Mulder had grown up in New England, in the northeast. He could handle
the snow; the snow was nothing. When the temperature dipped below
zero, he could layer on an extra sweater and a thick scarf under a
downy ski jacket. The damp on the west coast was something else. The
mercury may only rarely venture below thirty degrees Fahrenheit out
here, but Mulder felt the dampness in his bones no matter how much
insulation he was wrapped in.
The heat in the car was on maximum and his partner cuddled her venti
soy chai latte from the city's most famous export in her pale hands.
She bent her neck and pressed her cheek to the warm cardboard.
He glanced over at her. Her face seemed whiter than usual, like the
fog had stolen the brightness in her cheeks to warm itself. This
kind of weather gave him the creeps sometimes. He drove faster, a
man with a plan. Get to the lab, do their regular song and dance,
get back to the hotel. Make sure his partner drank a big mug of
cocoa and sat in a piping hot bath till her cheeks glowed with
colour again. He didn't like seeing her looking so pallid and
pinched.
The red brick building loomed out of the murky sky in front of them.

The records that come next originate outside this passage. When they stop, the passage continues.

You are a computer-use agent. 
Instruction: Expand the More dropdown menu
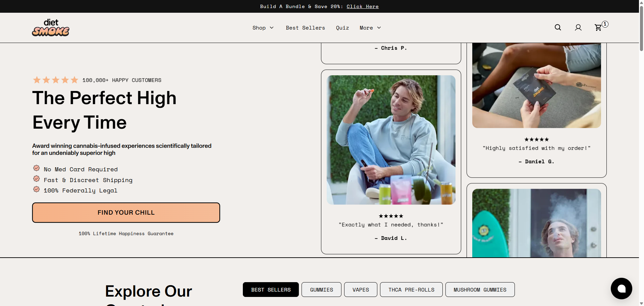click(370, 28)
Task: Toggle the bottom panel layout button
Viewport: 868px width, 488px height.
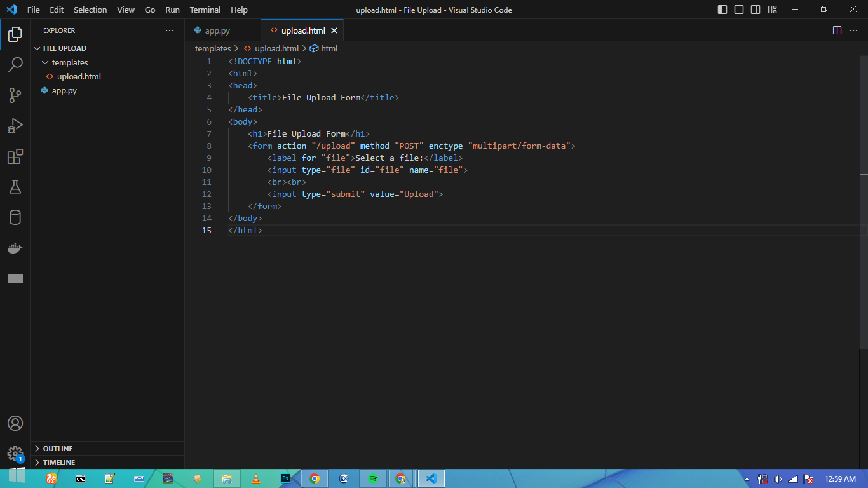Action: click(x=739, y=10)
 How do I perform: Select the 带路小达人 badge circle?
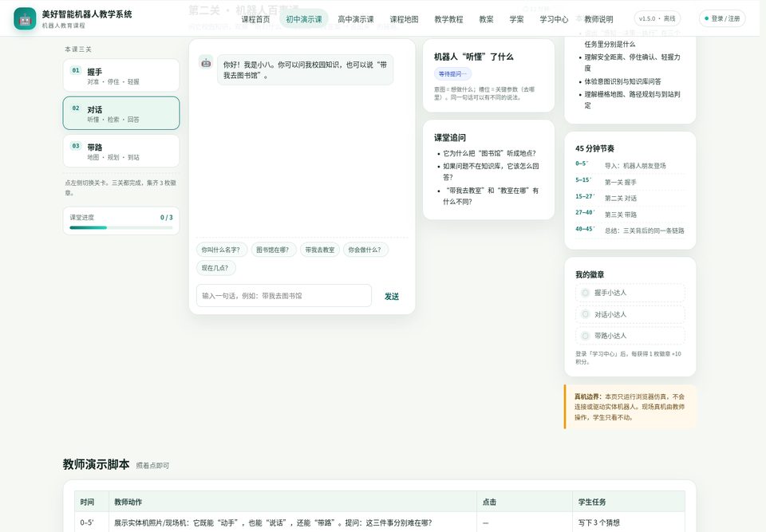[x=585, y=336]
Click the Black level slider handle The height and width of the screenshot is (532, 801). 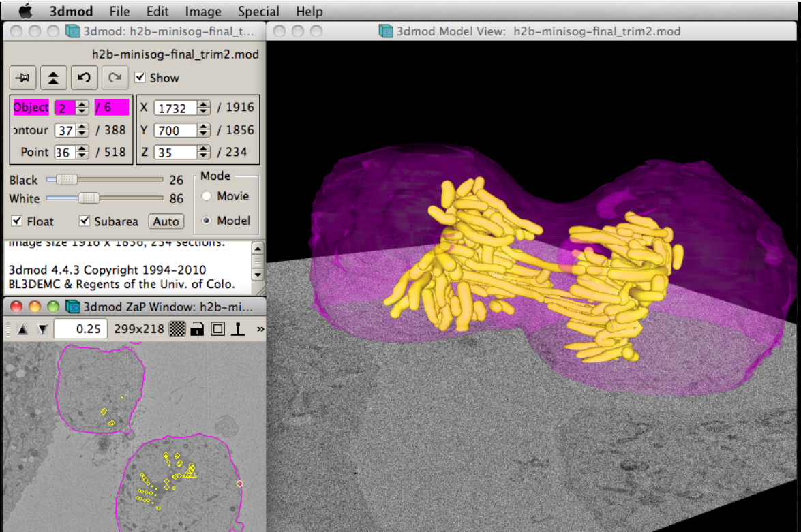coord(67,180)
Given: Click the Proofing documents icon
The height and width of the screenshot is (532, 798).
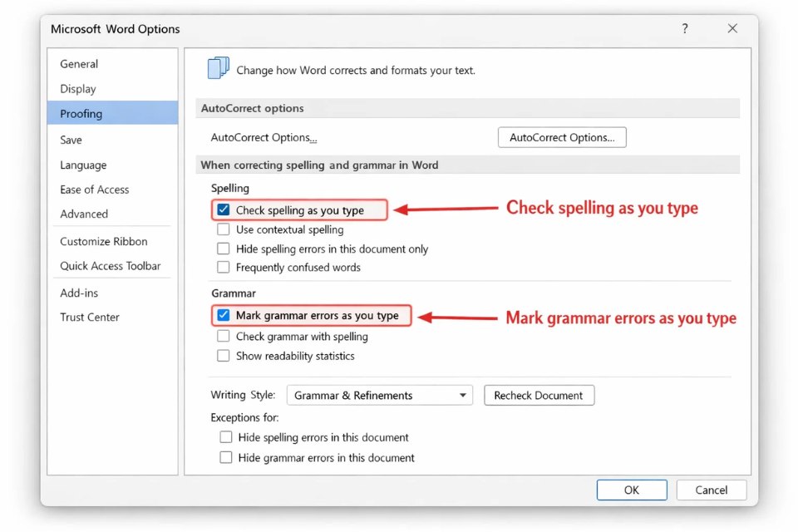Looking at the screenshot, I should coord(218,69).
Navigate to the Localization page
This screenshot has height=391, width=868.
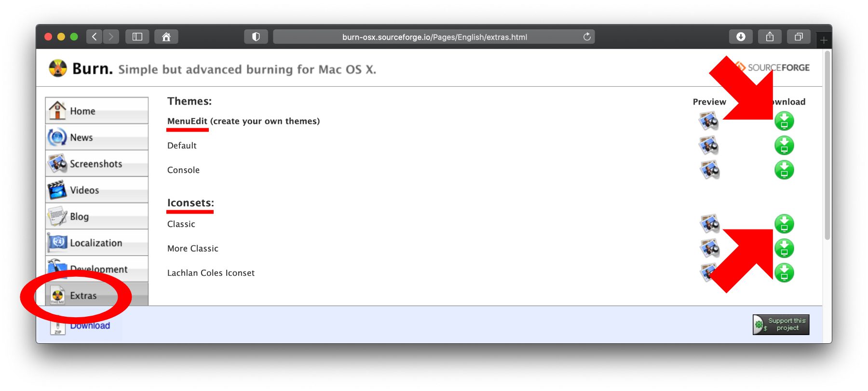pos(96,243)
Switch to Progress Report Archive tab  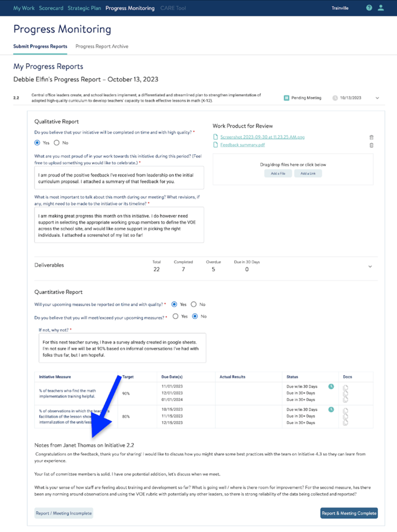pos(102,46)
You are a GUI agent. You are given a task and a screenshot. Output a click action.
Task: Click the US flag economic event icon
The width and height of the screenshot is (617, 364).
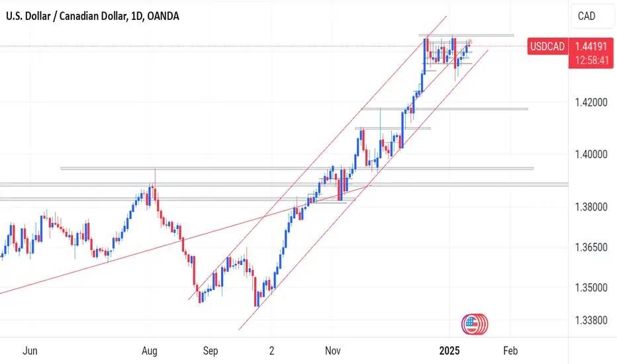click(x=475, y=324)
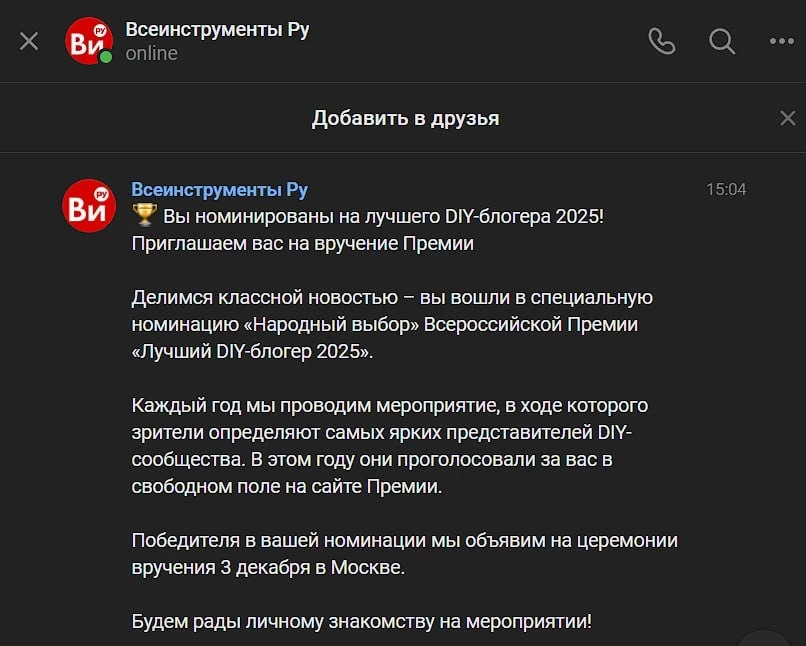Image resolution: width=806 pixels, height=646 pixels.
Task: Click the "Делимся классной новостью" paragraph
Action: (x=392, y=324)
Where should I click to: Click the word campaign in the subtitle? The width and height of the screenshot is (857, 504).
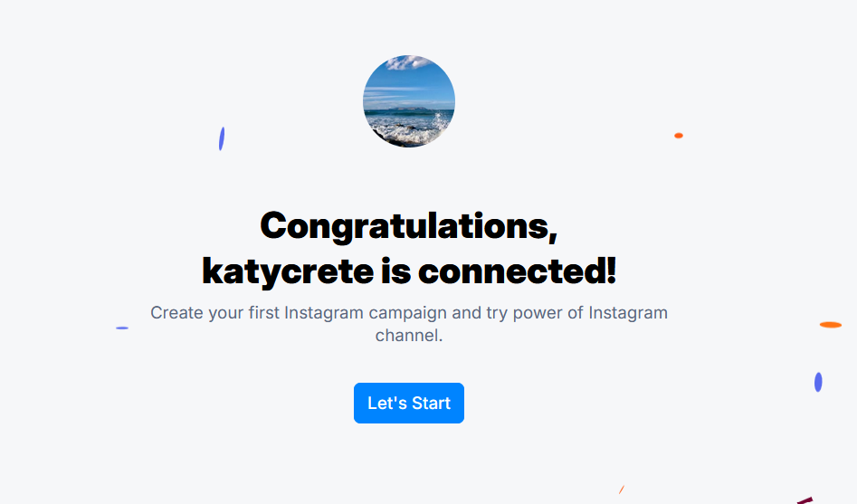click(x=407, y=313)
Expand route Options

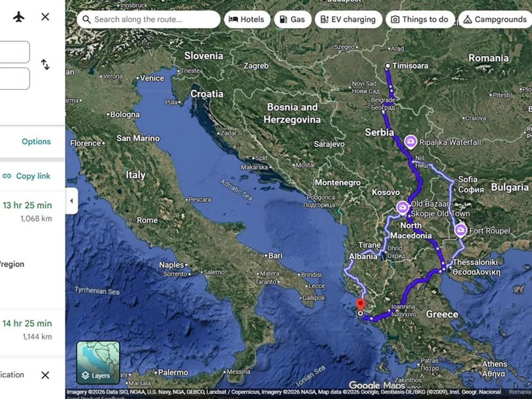[x=36, y=141]
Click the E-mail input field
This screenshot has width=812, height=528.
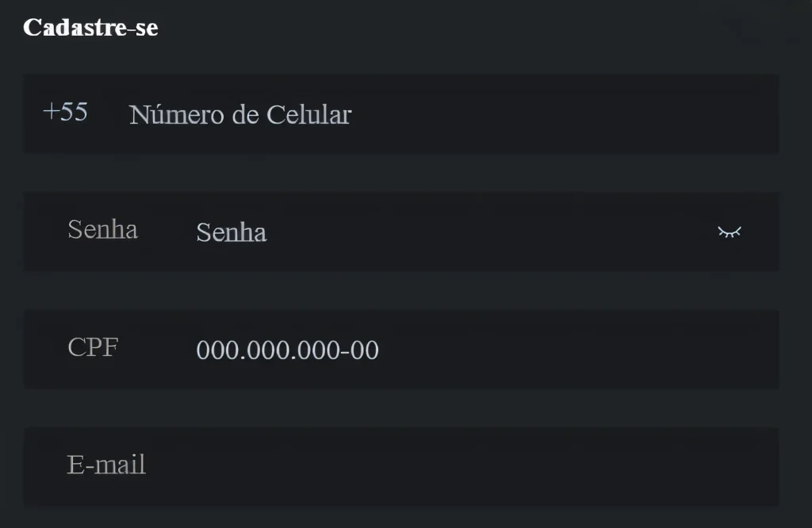coord(401,467)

Mulder swung the car into an empty spot near the front doors and
took a swig of his still-hot coffee – house blend, no fancy bar
drinks for him, thank you – before pulling the keys out of the
ignition. Scully took a long sip of her drink then regretfully
placed it in the cupholder for later. Hopefully it would still bear
a trace of warmth by the time they were done.
The building was low in comparison to modern skyscrapers, being
perhaps only seven or eight storeys in height, and held a small
number of professional offices. The front face was succumbing to an
invasion of ivy.
Scully shivered and wrapped her coat a little more tightly around
herself as they made their way to the entrance. Mulder pulled open
the heavy front door, elaborately carved, and ushered her in. A
directory inside the foyer listed a selection of doctors,
chiropractors, notary publics, lawyers and psychiatrists. Mulder was
unsurprised. The building seemed tastefully appointed and was
located in a premium neighbourhood. Not everyone could afford to pay
this ostentatious lease. He scanned the list until the found the
panel he was looking for. It stated simply, Biezanko & Duponchel. No
qualifications, no degrees, no explanation. Just two names and the
floor.
Scully had passed through the foyer and was waiting. Behind a large
door with a small diamond-shaped window, the doors to the elevator
retracted. Quirking an eyebrow at him, his partner swung open the
outside door and entered the elevator.
"It's old school, Scully," he murmured, following her in and pressing
the button for the fifth floor. She smiled, but remained silent.
Probably thinking about her coffee.
They had to push through another door with another diamond-shaped
window on the fifth floor. The lighting in the hall was dim, throwing
shadows on the worn emerald carpet and the panelled walls. The
building had an air of sophistication that had passed its prime, like
a dim memory of gentlemen smoking cigars in a faded photograph.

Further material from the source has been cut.